● Directions for this task
Only the pictures stay out; please return all the entries below exactly as written.

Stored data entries
▬▬▬▬▬▬

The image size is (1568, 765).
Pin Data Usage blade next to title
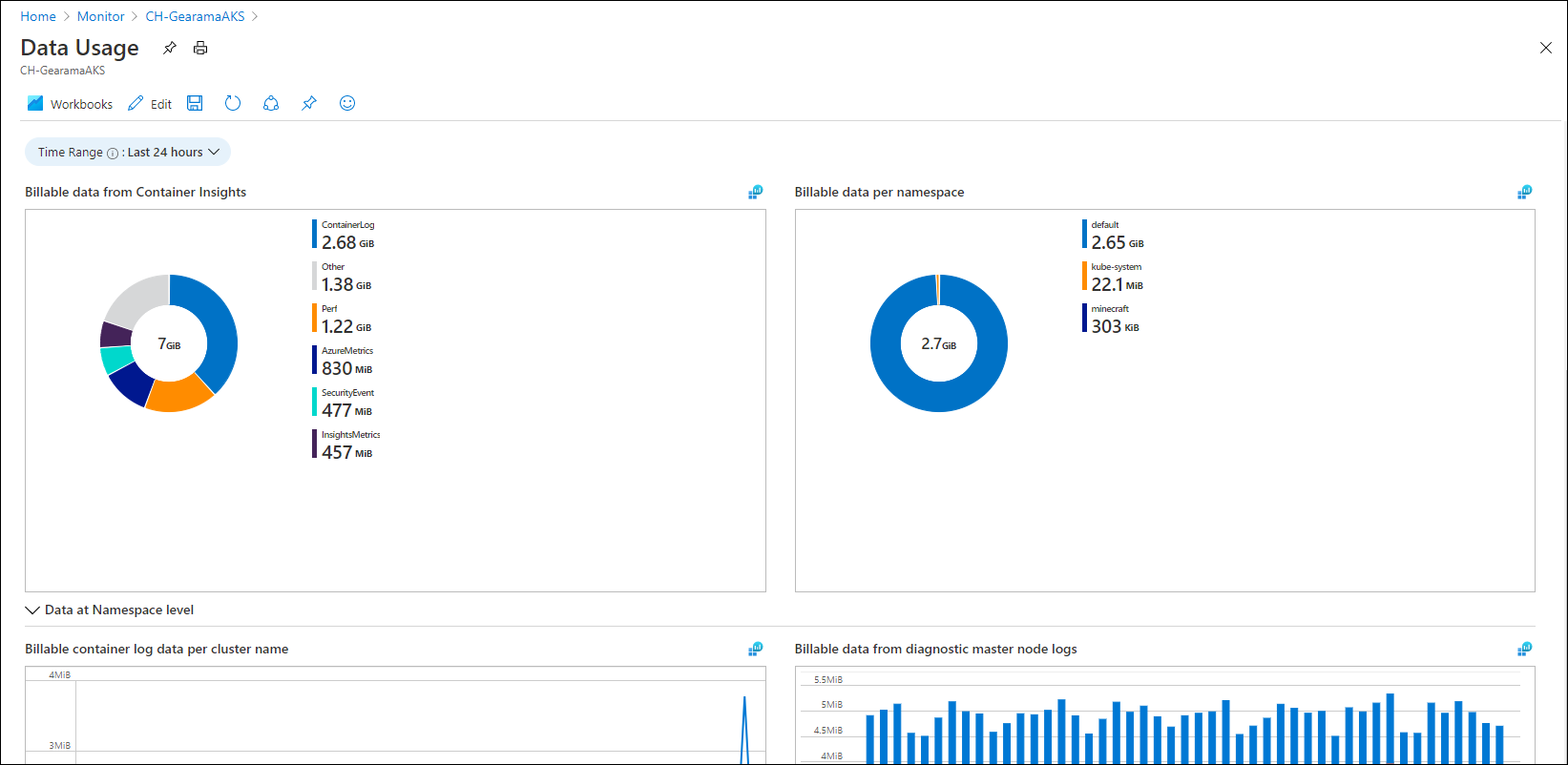[x=169, y=48]
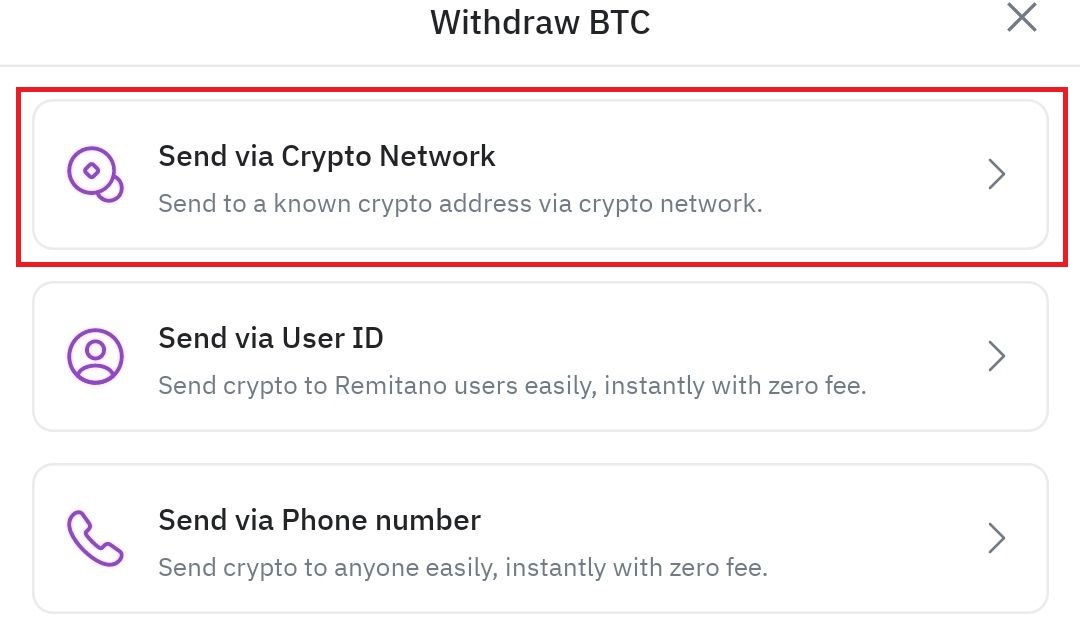
Task: Tap the telephone icon next to Send via Phone number
Action: click(x=93, y=538)
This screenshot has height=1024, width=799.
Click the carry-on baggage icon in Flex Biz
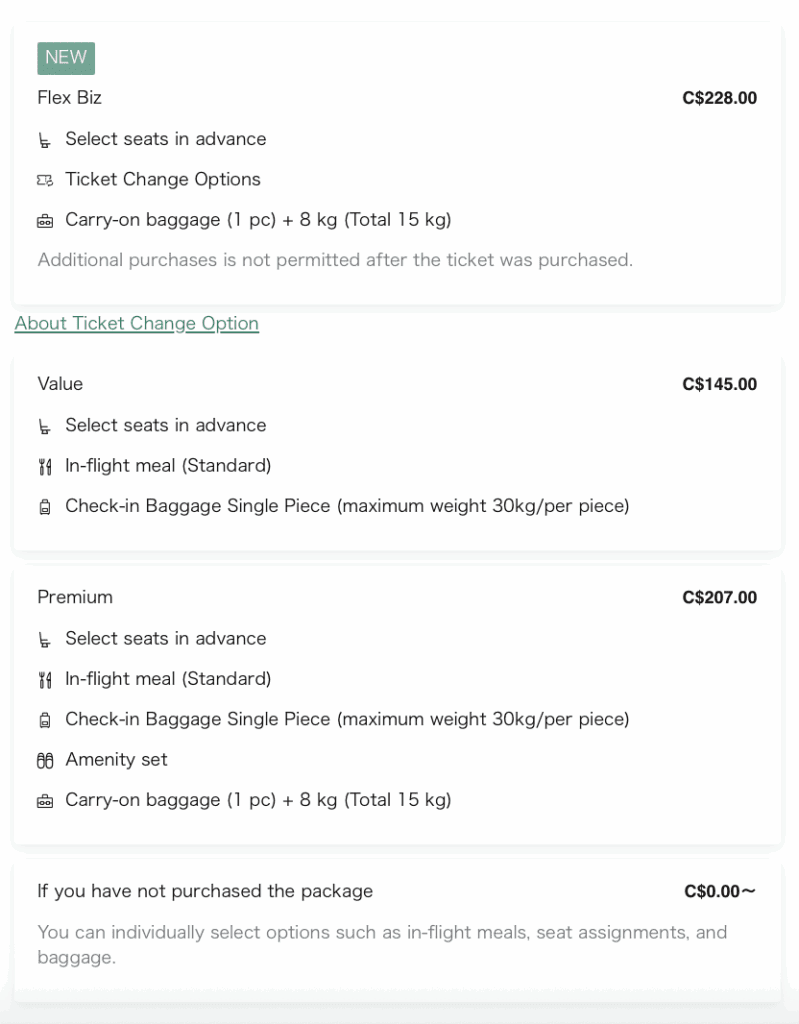pos(44,221)
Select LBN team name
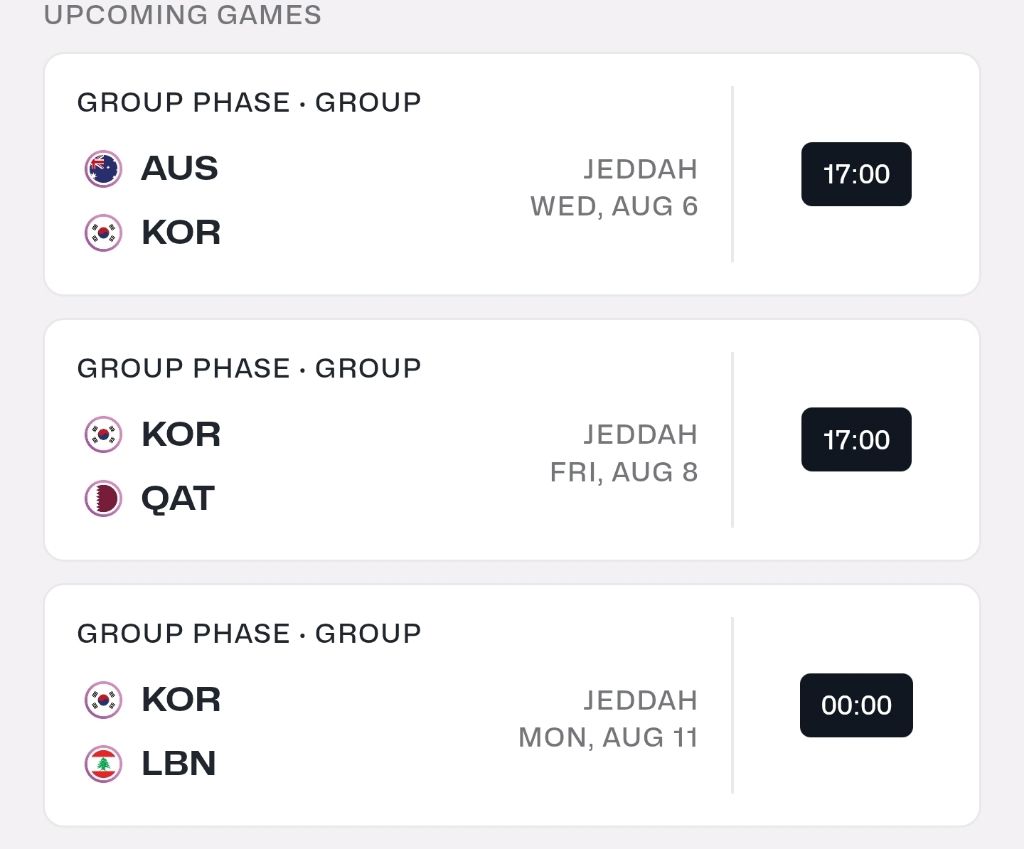Image resolution: width=1024 pixels, height=849 pixels. [178, 763]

▬▬▬▬▬▬

● Solution for this task
The image size is (1568, 765).
Pin Data Usage blade next to title
[x=169, y=48]
Task: Tap the telephone icon next to Send via Phone number
Action: click(x=93, y=538)
This screenshot has height=1024, width=799.
Click the carry-on baggage icon in Flex Biz
pos(44,221)
Select LBN team name
Image resolution: width=1024 pixels, height=849 pixels. [178, 763]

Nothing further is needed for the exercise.